##### Data supplied
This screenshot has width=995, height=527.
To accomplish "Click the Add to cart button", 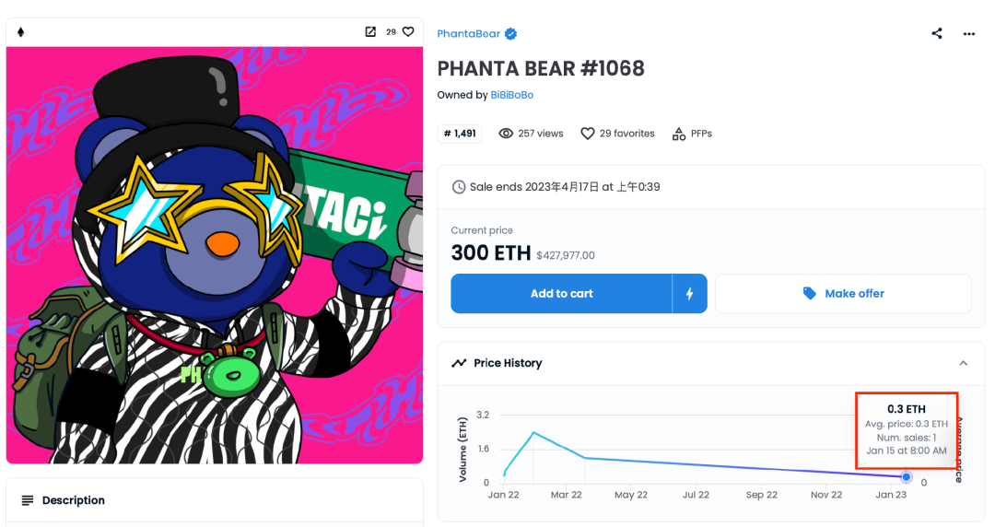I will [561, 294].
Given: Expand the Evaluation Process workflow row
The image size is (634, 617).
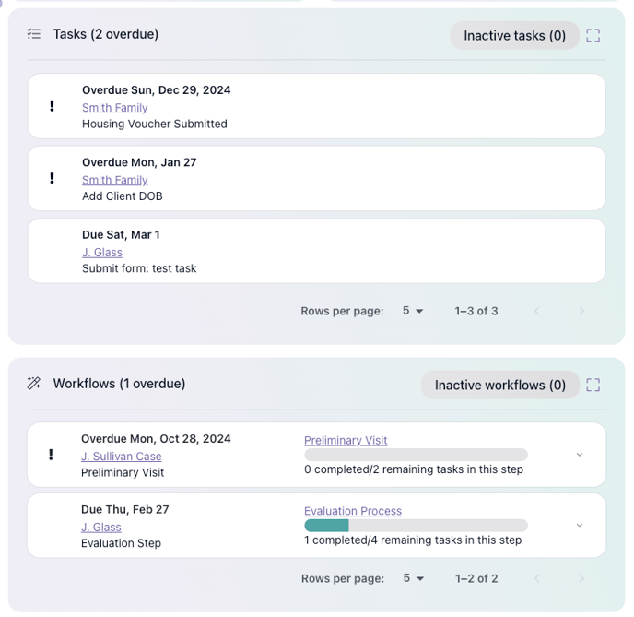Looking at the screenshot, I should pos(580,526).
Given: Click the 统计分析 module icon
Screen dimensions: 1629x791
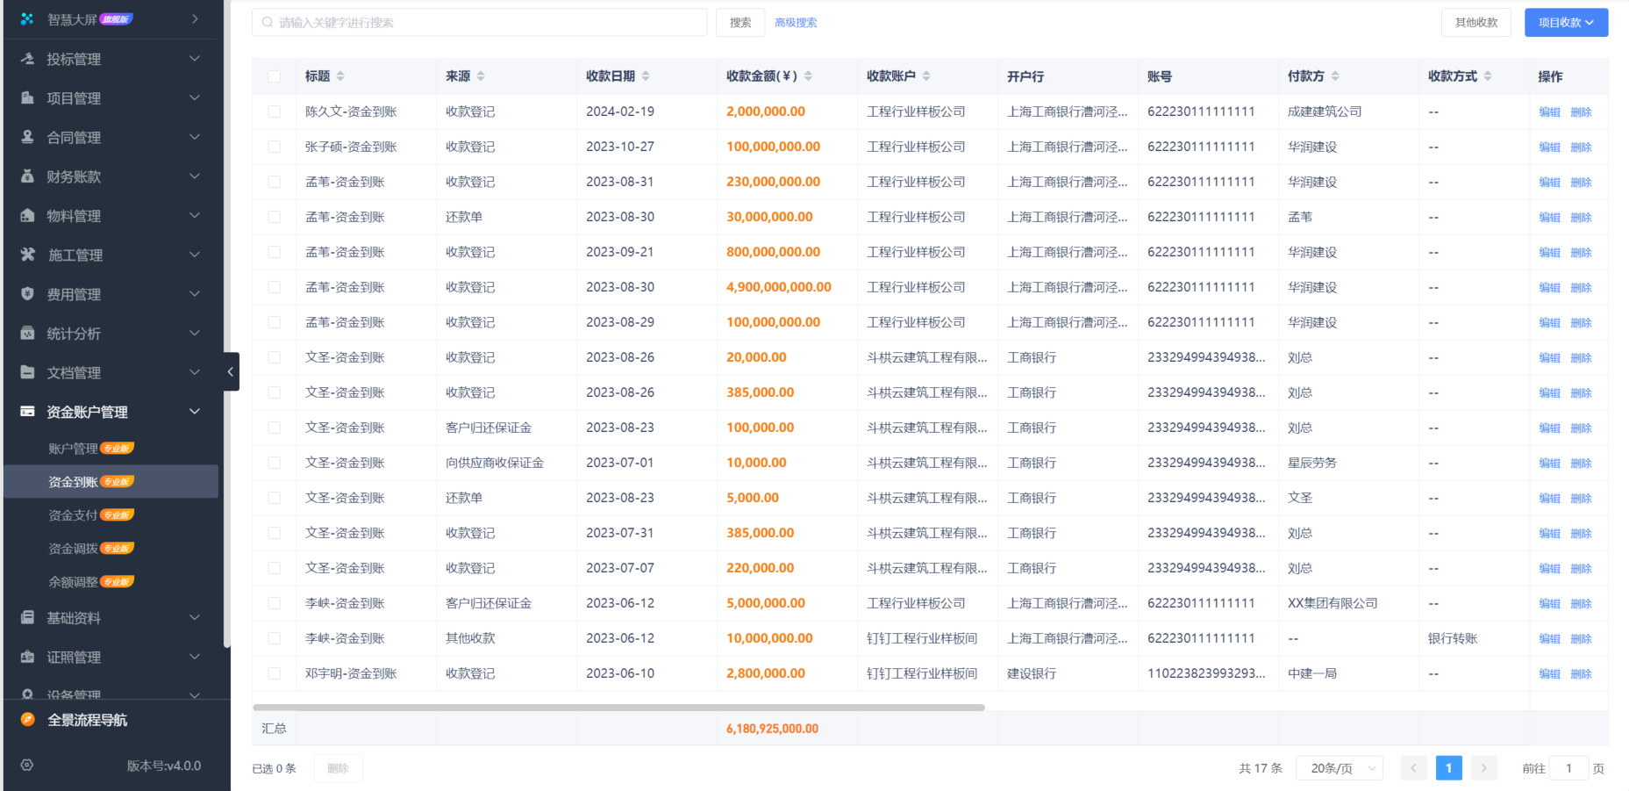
##########
Given instruction: Rewrite the lines from the one with "Given: Expand the" through the end of the items, changing "Given" to "Instruction" and keeping everything else the same. Leave the pictures out of your answer.

Task solution:
Instruction: Expand the Evaluation Process workflow row
The image size is (634, 617).
Looking at the screenshot, I should pos(580,526).
Instruction: Click the 统计分析 module icon
Screen dimensions: 1629x791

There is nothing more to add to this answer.